→ Data extracts:
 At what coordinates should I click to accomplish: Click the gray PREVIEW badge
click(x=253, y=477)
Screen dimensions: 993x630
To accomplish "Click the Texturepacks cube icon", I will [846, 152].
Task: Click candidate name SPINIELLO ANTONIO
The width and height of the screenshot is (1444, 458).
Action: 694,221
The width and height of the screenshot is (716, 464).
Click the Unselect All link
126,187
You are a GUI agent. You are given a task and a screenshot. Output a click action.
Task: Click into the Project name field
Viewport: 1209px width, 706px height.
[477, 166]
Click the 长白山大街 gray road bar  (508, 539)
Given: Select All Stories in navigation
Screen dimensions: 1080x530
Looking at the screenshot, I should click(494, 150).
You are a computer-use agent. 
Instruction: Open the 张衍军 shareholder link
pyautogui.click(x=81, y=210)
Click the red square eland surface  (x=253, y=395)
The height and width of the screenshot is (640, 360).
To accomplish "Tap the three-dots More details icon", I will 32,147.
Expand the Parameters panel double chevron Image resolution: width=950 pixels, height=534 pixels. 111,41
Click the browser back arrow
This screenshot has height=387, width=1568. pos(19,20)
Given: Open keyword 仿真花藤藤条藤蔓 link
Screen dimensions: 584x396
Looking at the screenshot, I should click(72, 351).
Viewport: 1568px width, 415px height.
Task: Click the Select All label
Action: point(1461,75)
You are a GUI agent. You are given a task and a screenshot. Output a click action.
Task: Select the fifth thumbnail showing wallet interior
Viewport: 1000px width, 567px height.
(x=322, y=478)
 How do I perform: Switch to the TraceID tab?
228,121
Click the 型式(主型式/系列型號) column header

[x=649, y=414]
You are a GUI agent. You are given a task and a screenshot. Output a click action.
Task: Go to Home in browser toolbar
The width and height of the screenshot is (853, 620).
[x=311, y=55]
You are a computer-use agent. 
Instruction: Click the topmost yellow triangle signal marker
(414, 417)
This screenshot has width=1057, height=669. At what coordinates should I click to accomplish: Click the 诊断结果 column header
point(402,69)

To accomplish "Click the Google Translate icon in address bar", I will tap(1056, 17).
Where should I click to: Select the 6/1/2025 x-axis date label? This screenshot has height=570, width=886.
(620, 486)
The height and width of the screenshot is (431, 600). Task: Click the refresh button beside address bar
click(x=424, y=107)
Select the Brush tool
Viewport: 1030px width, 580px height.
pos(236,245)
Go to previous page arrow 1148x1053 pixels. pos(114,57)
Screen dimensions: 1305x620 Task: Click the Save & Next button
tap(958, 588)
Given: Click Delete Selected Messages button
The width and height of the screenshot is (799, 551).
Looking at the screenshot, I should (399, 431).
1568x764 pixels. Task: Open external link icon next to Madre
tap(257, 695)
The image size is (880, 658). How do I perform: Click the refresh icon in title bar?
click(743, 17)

→ Task directions:
All lines above containing the string "will" are to be collected.

→ Expected answer:
To accomplish "Click the Texturepacks cube icon", I will [846, 152].
To accomplish "Tap the three-dots More details icon", I will 32,147.
To accomplish "Click the Google Translate icon in address bar", I will tap(1056, 17).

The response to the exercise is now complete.